▸ **DATA SUPPLIED**
- - -
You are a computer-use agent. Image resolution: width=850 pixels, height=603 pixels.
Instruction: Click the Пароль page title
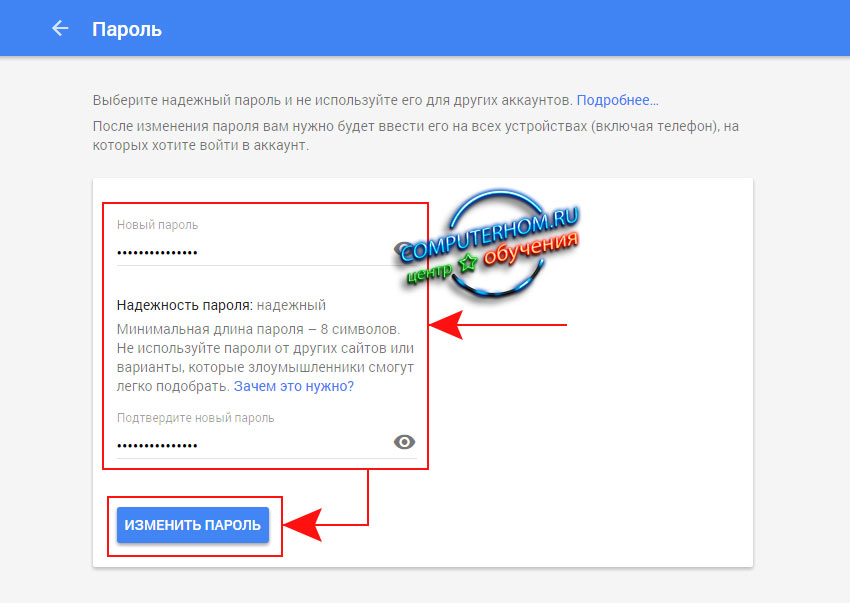point(127,29)
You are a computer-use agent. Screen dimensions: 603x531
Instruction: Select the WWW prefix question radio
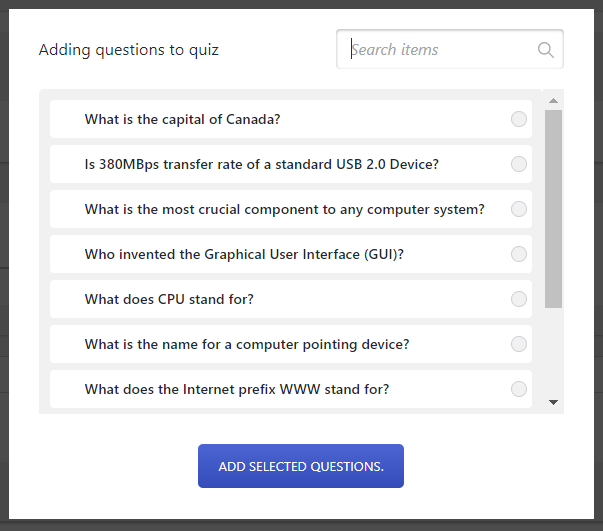pyautogui.click(x=519, y=389)
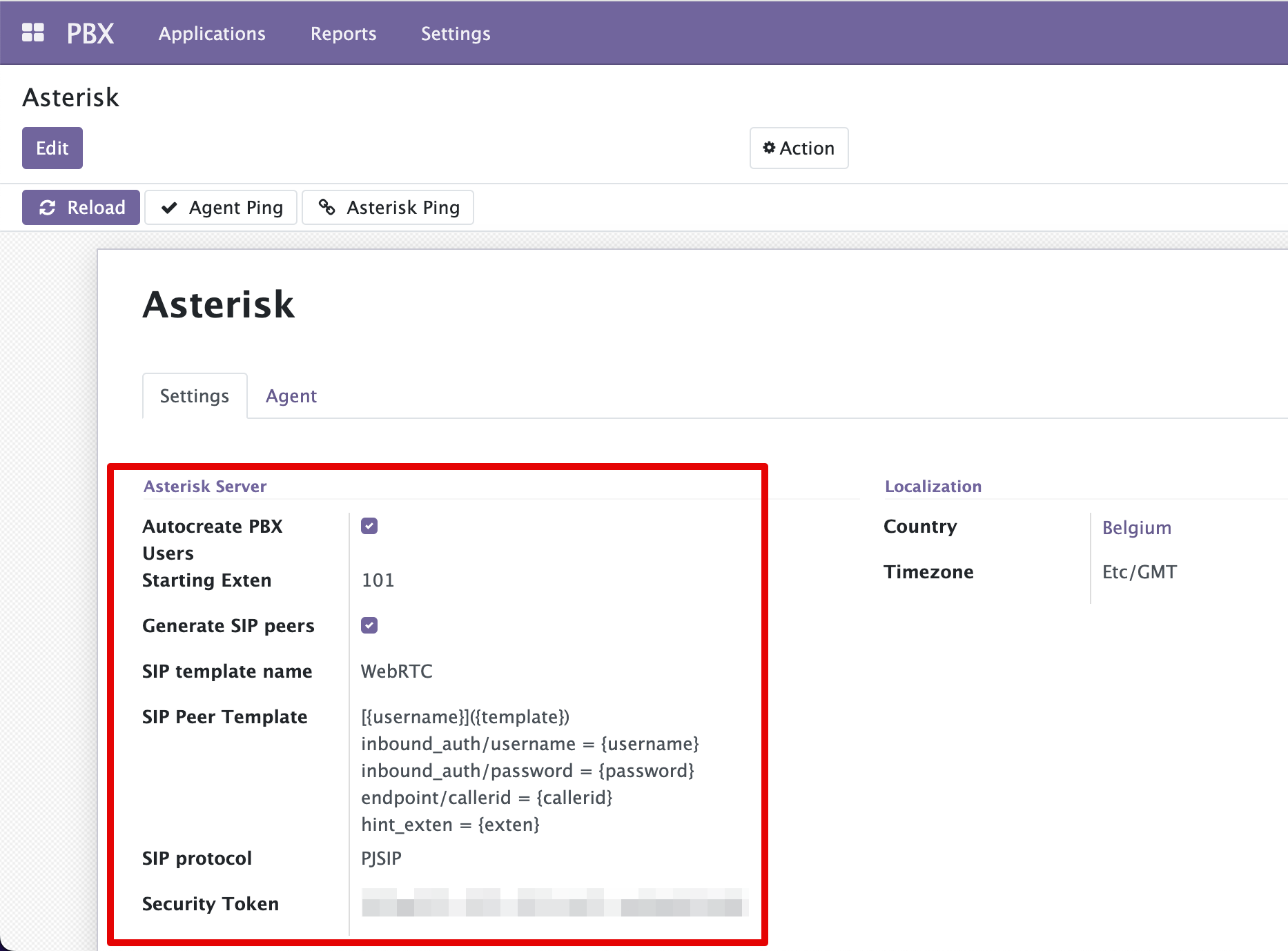The height and width of the screenshot is (951, 1288).
Task: Toggle Generate SIP peers checkbox
Action: [369, 625]
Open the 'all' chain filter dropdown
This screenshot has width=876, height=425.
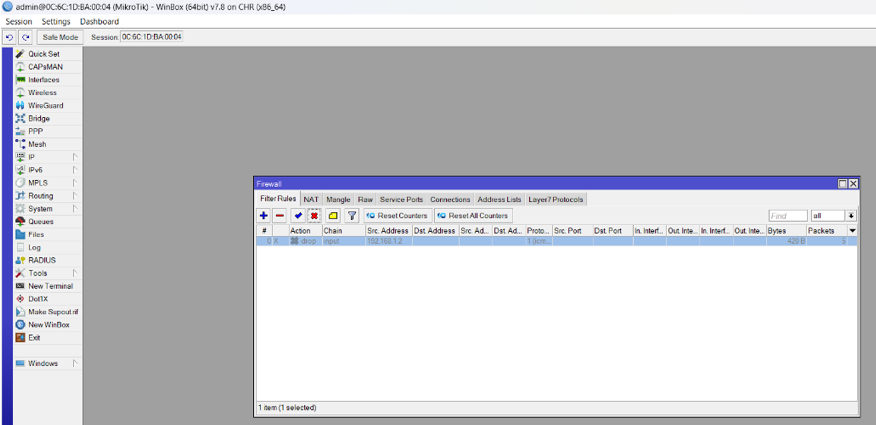(x=850, y=216)
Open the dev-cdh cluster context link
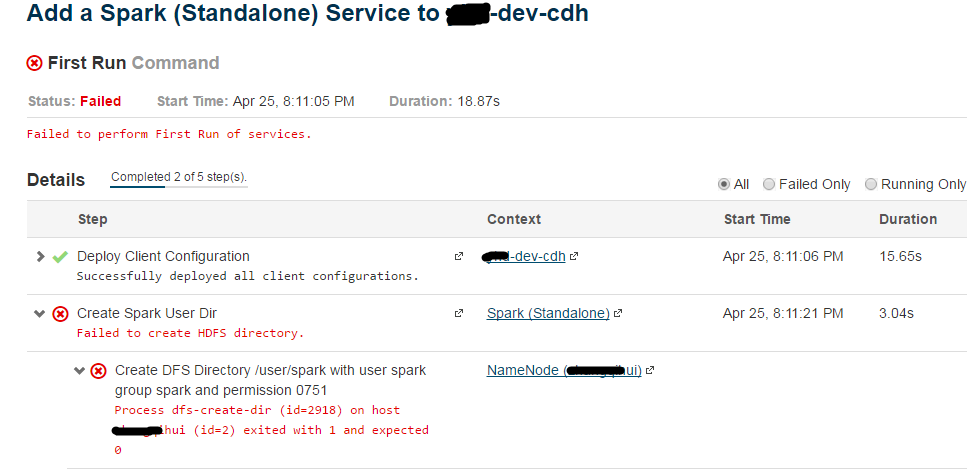Screen dimensions: 977x469 click(525, 257)
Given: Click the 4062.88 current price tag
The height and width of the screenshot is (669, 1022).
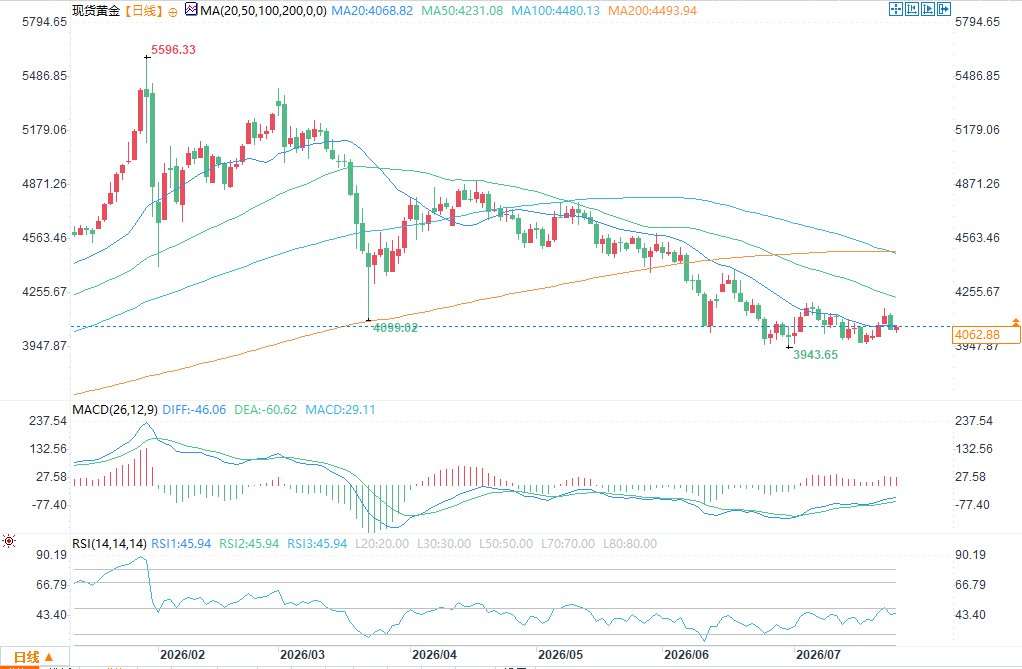Looking at the screenshot, I should 986,335.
- - -
▸ **PROBLEM STATEMENT**
Repeat all the data as it stands, dropping any images it holds.

▸ **ANSWER BELOW**
You are a computer-use agent. Image resolution: width=850 pixels, height=603 pixels.
Instruction: Click the Пароль page title
point(127,29)
You are a computer-use agent. Screen dimensions: 603x531
Instruction: Select the WWW prefix question radio
pyautogui.click(x=519, y=389)
The height and width of the screenshot is (951, 1288).
Task: Toggle Generate SIP peers checkbox
Action: [369, 625]
Open the 'all' chain filter dropdown
This screenshot has width=876, height=425.
(x=850, y=216)
Open the dev-cdh cluster context link
Screen dimensions: 977x469 click(525, 257)
Given: Click the 4062.88 current price tag
The height and width of the screenshot is (669, 1022).
Looking at the screenshot, I should 986,335.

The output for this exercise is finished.